Moreover, we recognize many limitations in our study. First, bias can be caused by difference between antibodies. Studies have shown that PD-L1 detection in cancer cells and immune cells varied by antibody clone. PD-L1 (E1L3N) and PD-L1 (28–8) were proved to have better dyeing effect in TNBC and GC (gastric cancer) respectively. The concordance rate between these two monoclonal PD-L1 antibodies was higher.15,30 Therefore, PD-L1 (E1L3N) antibody was chosen to strive for the most accurate results in our study. Second, Whether the expression of p53 protein detected by IHC can reflect the content and mutation of p53 gene. Wild-type p53 protein has a short half-life, which is difficult to be detected by IHC. Hence, the positive expression detected by IHC is mutated p53 proteins with a long half-life.
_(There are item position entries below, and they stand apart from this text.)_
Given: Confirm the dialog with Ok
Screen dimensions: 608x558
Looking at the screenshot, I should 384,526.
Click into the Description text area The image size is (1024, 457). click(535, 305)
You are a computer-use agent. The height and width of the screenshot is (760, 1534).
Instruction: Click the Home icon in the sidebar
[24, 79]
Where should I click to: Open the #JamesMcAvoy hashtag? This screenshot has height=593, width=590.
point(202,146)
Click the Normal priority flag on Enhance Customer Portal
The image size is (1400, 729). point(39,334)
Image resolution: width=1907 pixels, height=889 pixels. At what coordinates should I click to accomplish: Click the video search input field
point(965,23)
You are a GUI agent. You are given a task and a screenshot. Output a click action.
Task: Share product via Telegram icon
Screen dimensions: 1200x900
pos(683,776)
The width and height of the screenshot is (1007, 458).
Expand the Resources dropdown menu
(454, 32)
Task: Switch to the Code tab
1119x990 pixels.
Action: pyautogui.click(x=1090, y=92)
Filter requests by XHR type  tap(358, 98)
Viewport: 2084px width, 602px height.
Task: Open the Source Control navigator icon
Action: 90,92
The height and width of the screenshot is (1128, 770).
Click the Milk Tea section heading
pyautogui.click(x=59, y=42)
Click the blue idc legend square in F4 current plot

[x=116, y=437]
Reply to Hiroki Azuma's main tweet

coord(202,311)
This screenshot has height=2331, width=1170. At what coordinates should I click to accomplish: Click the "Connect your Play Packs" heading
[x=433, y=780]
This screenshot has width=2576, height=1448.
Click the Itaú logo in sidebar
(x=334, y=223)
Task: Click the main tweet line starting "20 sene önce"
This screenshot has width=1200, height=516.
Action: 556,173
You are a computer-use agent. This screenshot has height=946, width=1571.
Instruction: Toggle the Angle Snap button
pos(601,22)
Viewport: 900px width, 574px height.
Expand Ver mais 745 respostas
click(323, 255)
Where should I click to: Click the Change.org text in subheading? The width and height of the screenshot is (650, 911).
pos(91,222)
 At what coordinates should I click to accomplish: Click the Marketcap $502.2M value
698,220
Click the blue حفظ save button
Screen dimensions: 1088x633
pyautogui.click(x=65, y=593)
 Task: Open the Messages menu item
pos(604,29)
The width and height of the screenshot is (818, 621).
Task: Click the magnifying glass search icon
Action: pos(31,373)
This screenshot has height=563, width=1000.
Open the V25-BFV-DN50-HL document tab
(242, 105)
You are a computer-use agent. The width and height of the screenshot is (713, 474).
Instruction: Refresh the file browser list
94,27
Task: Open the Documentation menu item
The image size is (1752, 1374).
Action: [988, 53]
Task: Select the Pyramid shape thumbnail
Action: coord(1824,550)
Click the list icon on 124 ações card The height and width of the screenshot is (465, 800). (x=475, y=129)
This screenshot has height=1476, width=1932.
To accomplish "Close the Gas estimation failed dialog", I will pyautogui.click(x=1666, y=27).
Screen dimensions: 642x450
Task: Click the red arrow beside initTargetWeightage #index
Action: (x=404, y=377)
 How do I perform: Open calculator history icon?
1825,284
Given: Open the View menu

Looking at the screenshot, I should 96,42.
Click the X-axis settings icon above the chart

Besides, studies showed there was a 59.5% concordance between p53 gene mutations and p53 immunopositivity.31 The level of mutated p53 at the genetic level was barely replaced by the level of protein detected by IHC.

Conclusion

Elevated expression of PD-L1 and p53 is demonstrated in TNBC compared with non-TNBC and correlates with key prognosis factors. A positive correlation is found between PD-L1 and p53 in TNBC and co-inhibition of PD-L1 and mutated p53 is expected to be a new strategy for anticancer therapy in TNBC.